Preferably, described main limit square wave reduction unit comprises the second rest-set flip-flop, the S end of described second rest-set flip-flop and R end receive two outputs of described Magnetic isolation coupling transformer respectively by main limit chip SP port and SN port, the Q end of described second rest-set flip-flop exports the square wave after reduction.
Preferably, described compensating circuit comprises the first electric capacity and the first resistance, the first described electric capacity and the first resistant series.
Below, in conjunction with anti exciting converter, above-mentioned magnetic isolation feedback circuit is described.Anti exciting converter as shown in Figure 1, comprises main power stage circuit and magnetic isolation feedback circuit.

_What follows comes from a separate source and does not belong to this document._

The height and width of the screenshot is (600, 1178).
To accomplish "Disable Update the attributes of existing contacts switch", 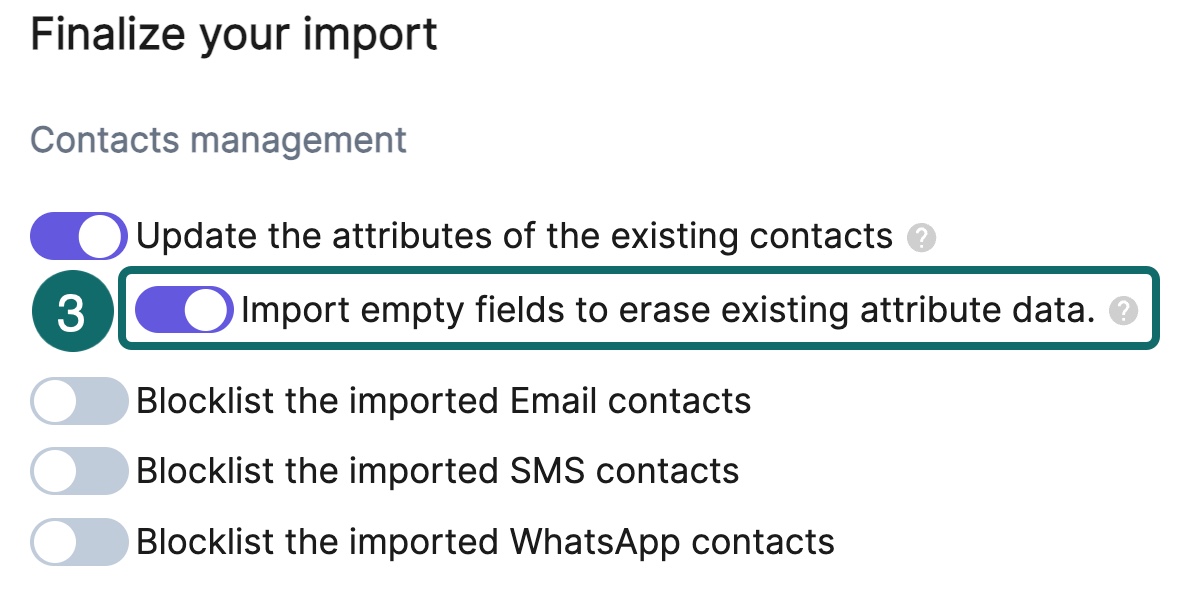I will click(79, 237).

Basic functional principle of the present invention is as follows: the output voltage V of power supply
outafter sampling network sampling, produce and V
outproportional sampled voltage K*V
out, wherein K=R
13/ (R
12+ R
13), R
12, R
13for the sampling resistor in Fig. 1.Sampled voltage is input to the backward end of error amplifier by the FB port of secondary chip, with the reference voltage V being connected on forward end
referror signal V is produced relatively
eabe connected to the first comparator COM
21positive input.First oscillator OSC
21clocking CLK and inversion signal CLK_ thereof, wherein, CLK_ is connected to the first switching tube PM in sawtooth waveforms generation unit 22
21grid and second switch pipe NM
22grid.Due to PM
21for PMOS, NM
22for NMOS tube, so two switching tube alternate conduction, produce electric capacity C at sawtooth waveforms
21upper generation and the synperiodic sawtooth signal V of clock signal
saw, V
sawbe connected to the first comparator COM
21negative input, the first comparator COM
21output provide the synperiodic square-wave signal P with sawtooth waveforms
21.P
21duty ratio by error signal V
eadetermine.P
21signal again with clock signal clk phase with output to pulse modulation unit P_G, with the maximum duty cycle of square wave to receive of performance constraint P_G.P_G produces and corresponds to square wave P
21the burst pulse of rising edge and trailing edge, when square wave rising edge arrives, in P_G unit, due to the 3rd current source I
s31to the second electric capacity C
31the time-lag action of charging, the second NOR gate NOR
31two inputs keep the electronegative potential of a very short time, then NOR simultaneously
31output provide burst pulse corresponding to square wave rising edge.In like manner, when square wave trailing edge arrives, the 3rd NOR gate NOR
32provide the burst pulse that corresponds to trailing edge.Pulse signal is transferred to the square wave reduction unit P_R on main limit through Magnetic isolation coupling transformer, and rising edge pulse and trailing edge pulse are input to S end and the R end of the second rest-set flip-flop after treatment respectively, then the Q of the second rest-set flip-flop holds the square wave P after providing reduction
22.P
22signal is through the first inverter NOT
21produce inversion signal P afterwards
23control the 3rd switching tube PM
22conducting or shutoff.Meanwhile, P
22signal produces a time delay t to its trailing edge after delay circuit Delay
d, obtain P
24signal.P
24signal obtains P after anti-phase
25signal controls the 4th switching tube NM
22conducting or shutoff.Due to P
24relative to P
23the many time delay t of rising edge
d, so sawtooth waveforms reduction electric capacity C
22on sawtooth waveforms V
saw_resa period of time t can be kept at peak value
d, this makes the first transmission gate TG
21with sampling capacitance C
23v can be sampled exactly
saw_rescurrent potential during peak value, and the error signal V that the height of spike potential exports with secondary error amplifier
eabe directly proportional.The sampling pulse of sampling hold circuit is by P
22with P
25phase or non-acquisition, the width of sampling pulse and t
didentical.Final at sampling capacitance C
23upper generation secondary error signal V
eathe recovering signal V of discretization
ea_res.
Beneficial effect of the present invention is:
1, provide above-mentioned a kind of magnetic isolation feedback circuit, instead of light-coupled isolation feedback, eliminate optocoupler life-span and performance degradation to the impact of product, can reduce the error signal of secondary exactly, realize the closed-loop control of main limit;
2, introduce above-mentioned modulation and demodulation circuit, therefore eliminate the peripheral rectification discrete device of traditional Magnetic isolation feedback needed for chip, simplify circuit design;
3, the burst pulse of isolation coupling transformer transmission has fixing amplitude and width, thus improves antijamming capability, simplifies the design of Magnetic isolation transformer.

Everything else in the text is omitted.